Open jrotieno opened 1 week ago

jrotieno commented 1 week ago

The nextclade run --dataset-name xx is great and uses by default the latest dataset tag. However, as mentioned in the documentation, "If a new version of the dataset is released between two runs, they will use different versions of the dataset and may produce different results."

It would be nice to have an optional --dataset-tag input where one can specify the specific tag for a dataset name when they don't want to use the default latest.

ivan-aksamentov commented 1 week ago

Hi @jrotieno,

Makes sense! I cannot give any promises that this will be implemented though, due to lack of time. (Contributions are always welcome!)

For the time being, if you need to use the same version repeatedly - you could use the 2-stage flow with nextclade dataset get followed by one or more nextclade run with --input-dataset.

jrotieno commented 1 week ago

Many thanks @ivan-aksamentov for the swift response!

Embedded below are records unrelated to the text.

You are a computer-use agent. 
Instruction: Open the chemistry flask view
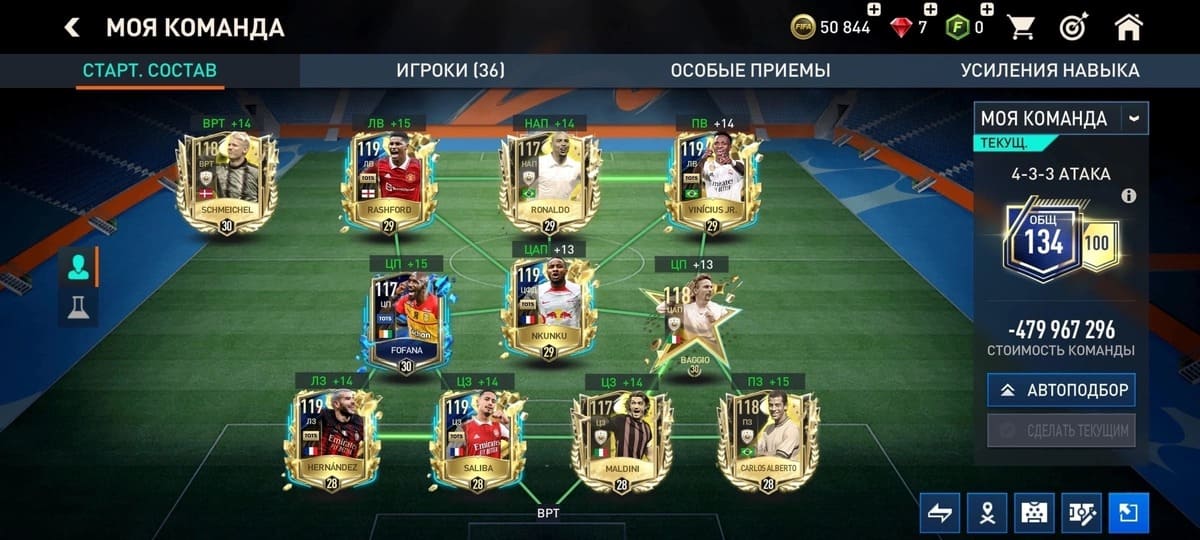pyautogui.click(x=77, y=307)
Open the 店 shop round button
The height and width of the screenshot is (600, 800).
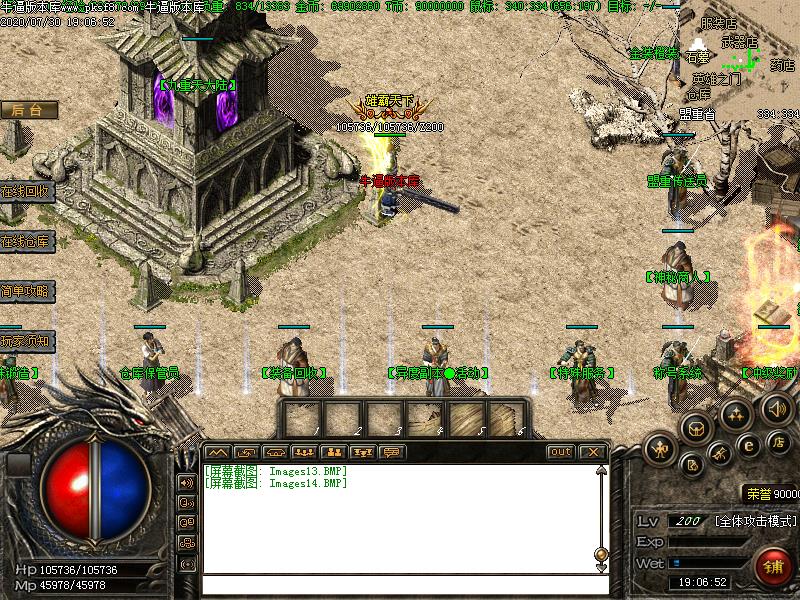pyautogui.click(x=779, y=442)
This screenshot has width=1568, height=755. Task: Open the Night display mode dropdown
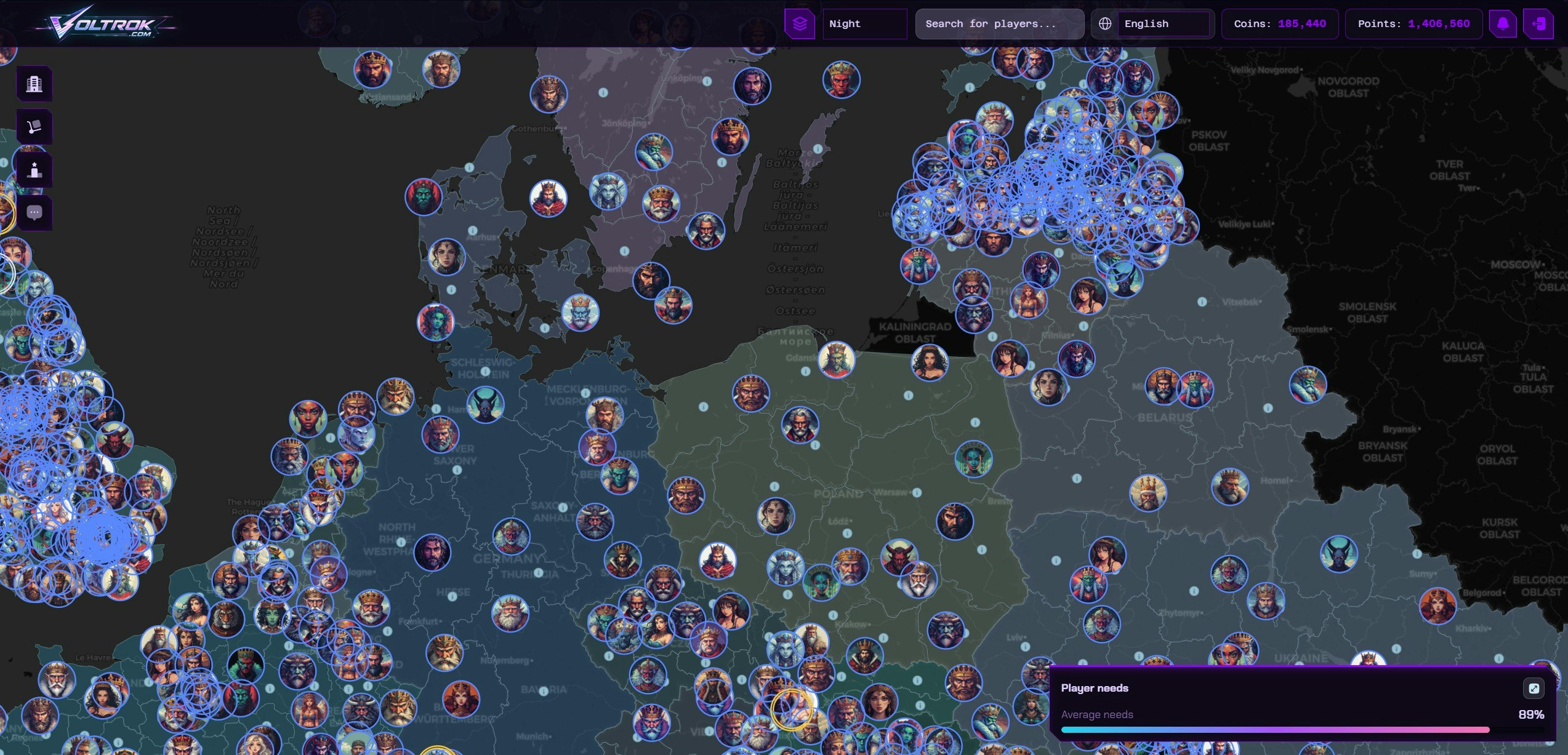pyautogui.click(x=864, y=24)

We have been using the 2-stage flow. However, I wanted to also have the option of running nextclade sort that would predict the dataset name, and do nextclade run with the predicted dataset name and an optional dataset tag.

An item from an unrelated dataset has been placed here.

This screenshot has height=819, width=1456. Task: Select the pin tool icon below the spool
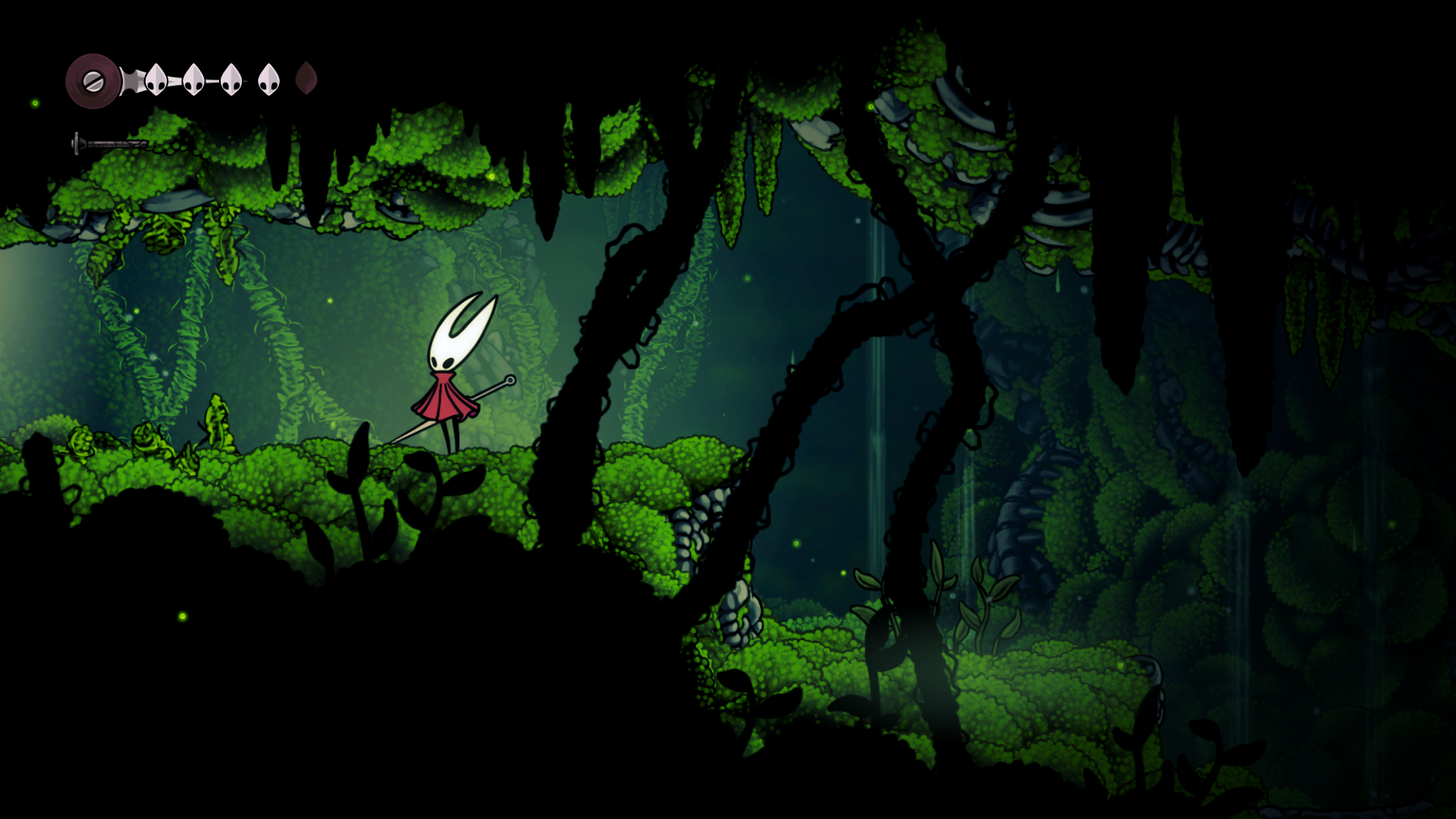coord(109,143)
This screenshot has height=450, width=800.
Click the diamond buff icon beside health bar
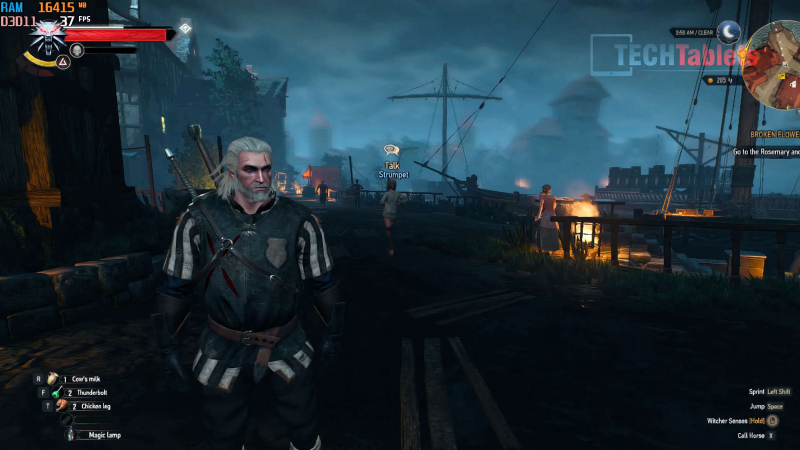pyautogui.click(x=185, y=28)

But thinking about it again, it may not be the most sensible to predict a name and use a fixed tag as the tags are not universal across all datasets.

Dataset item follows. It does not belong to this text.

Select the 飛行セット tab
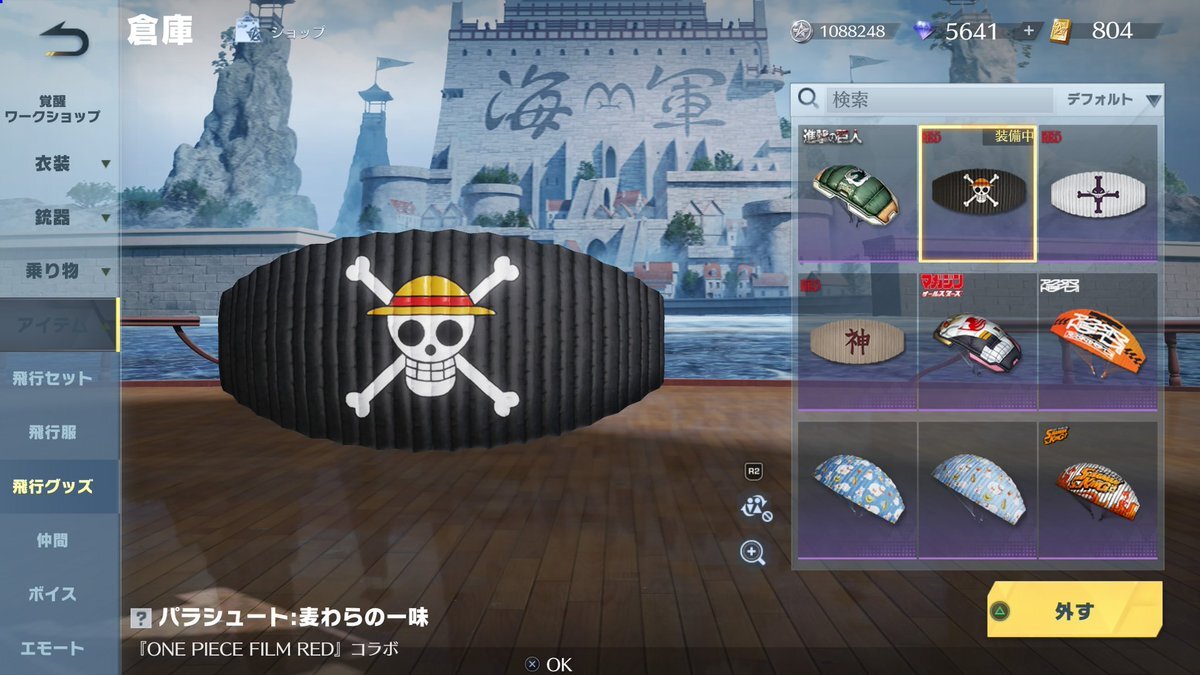 [x=53, y=379]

Nonetheless, will be nice to see the run and tag option in the future!

jrotieno commented 1 week ago

While here, is there a way to output the dataset tag used from a nextclade run command with an input dataset name?

ivan-aksamentov commented 1 week ago

Hmm... I don't think so. Not currently.

The name you already know when downloading or running - you'd have to write it down somewhere, e.g. in a txt or json file.

If you've downloaded the dataset, then the tag you can find in the dataset directory in pathogen.json file at the property .version.tag (example). Or if you downloaded a particuar tag, you can also write it down.

There were previously feature requests to add dataset name, tag and other things (like time of the run) to the outputs, however it's bit tricky, because you can also run nextclade without any dataset or with a third-party dataset, and in this case there might be no name or tag at all. Names and tags are really only ensured for our official datasets and our official dataset server where we enforce this particular versioning scheme.

I agree that it might be useful, and we need to contemplate about these things a little more sometimes.

jrotieno commented 1 week ago

For anyone following, my tentative solution is nextclade dataset list --name $dataset_name --json for the predicted dataset name, then parsing the output for the default version under the "version" block. Note however, the manual says

--json Print output in JSON format.

      This is useful for automated processing. However, at this time, we cannot guarantee stability of the format. Use at own risk.